(EXTRACTED DATA begins)

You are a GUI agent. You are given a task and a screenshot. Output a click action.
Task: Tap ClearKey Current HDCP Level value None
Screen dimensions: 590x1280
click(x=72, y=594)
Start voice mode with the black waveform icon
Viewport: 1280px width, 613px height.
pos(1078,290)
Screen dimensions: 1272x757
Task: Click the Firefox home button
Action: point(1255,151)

(EXTRACTED DATA ends)

- [WHAT YOU WILL DO] Make an exact copy of the listing, including every line.

- [EXPECTED ANSWER]
You are a GUI agent. You are given a task and a screenshot. Output a click action.
Task: Tap ClearKey Current HDCP Level value None
Screen dimensions: 590x1280
click(x=72, y=594)
Start voice mode with the black waveform icon
Viewport: 1280px width, 613px height.
pos(1078,290)
Screen dimensions: 1272x757
Task: Click the Firefox home button
Action: point(1255,151)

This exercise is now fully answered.